Shipowners and their clients could do far more to enhance the operational efficiency of their ships with existing means but fail to do so, driven by narrow self-interest and poor cooperation.
That is the clear message emerging from a heavyweight panel at the TradeWinds Shipowners Forum on Tuesday, the second day of Posidonia.
John Michael Radziwill, chief executive of C Transport Maritime and Goodbulk, said shipping is not doing nearly enough to optimise trades.
Asked to comment by moderator TradeWinds editor-in-chief Julian Bray whether this is due to a gross failure of commercial relationships between charterers and owners, Radziwill said: “100%. I think we should be ashamed of ourselves — myself included, by the way… I’m not the one that might be giving up a competitive advantage either.”
Radziwill pointed to the lack of progress on a long-standing proposal by several shipowners to introduce slow steaming.

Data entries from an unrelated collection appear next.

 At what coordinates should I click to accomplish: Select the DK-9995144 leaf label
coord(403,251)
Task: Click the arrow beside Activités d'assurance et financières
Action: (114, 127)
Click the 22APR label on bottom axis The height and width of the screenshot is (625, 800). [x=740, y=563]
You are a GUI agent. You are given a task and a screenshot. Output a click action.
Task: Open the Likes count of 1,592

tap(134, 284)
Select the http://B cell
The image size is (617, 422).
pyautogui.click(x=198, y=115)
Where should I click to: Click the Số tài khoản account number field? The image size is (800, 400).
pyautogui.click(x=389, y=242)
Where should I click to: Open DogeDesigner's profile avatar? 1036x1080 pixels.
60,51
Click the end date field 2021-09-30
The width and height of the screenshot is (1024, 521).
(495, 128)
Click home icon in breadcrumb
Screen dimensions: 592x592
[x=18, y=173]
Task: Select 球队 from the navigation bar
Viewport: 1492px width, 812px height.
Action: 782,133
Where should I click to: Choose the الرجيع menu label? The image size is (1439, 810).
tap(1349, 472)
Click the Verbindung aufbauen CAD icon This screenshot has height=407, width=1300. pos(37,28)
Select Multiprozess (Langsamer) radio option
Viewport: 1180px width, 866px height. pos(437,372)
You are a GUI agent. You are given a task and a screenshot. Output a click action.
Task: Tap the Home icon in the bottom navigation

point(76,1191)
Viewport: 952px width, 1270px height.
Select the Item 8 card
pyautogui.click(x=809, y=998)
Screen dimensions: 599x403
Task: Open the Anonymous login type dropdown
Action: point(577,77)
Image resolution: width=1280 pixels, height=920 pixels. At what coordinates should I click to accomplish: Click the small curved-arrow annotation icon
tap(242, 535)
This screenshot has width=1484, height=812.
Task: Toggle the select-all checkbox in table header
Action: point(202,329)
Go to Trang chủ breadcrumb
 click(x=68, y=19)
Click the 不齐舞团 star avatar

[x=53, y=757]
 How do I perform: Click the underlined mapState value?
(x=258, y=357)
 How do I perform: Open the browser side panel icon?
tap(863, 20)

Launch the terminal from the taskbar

“What kills me about it is that no one cares — we haven’t pushed that proposal forward and in the past two years we’ve been polluting more than we needed to,” Radziwill said, adding: “We could have saved money doing it — we would have had more efficient supply chains, which now everyone talks about.”
“When there is a traffic jam the police are not waving you forward to go faster to get to the traffic jam. That’s what’s happening to ships right now,” he said.
According to Radziwill, such initiatives would make much more sense than for example, building LNG-powered vessels to carry coal.
Eva Birgitte Bisgaard, chief commercial officer at Maersk Tankers, also urged the industry to cooperate more between each other and with stakeholders.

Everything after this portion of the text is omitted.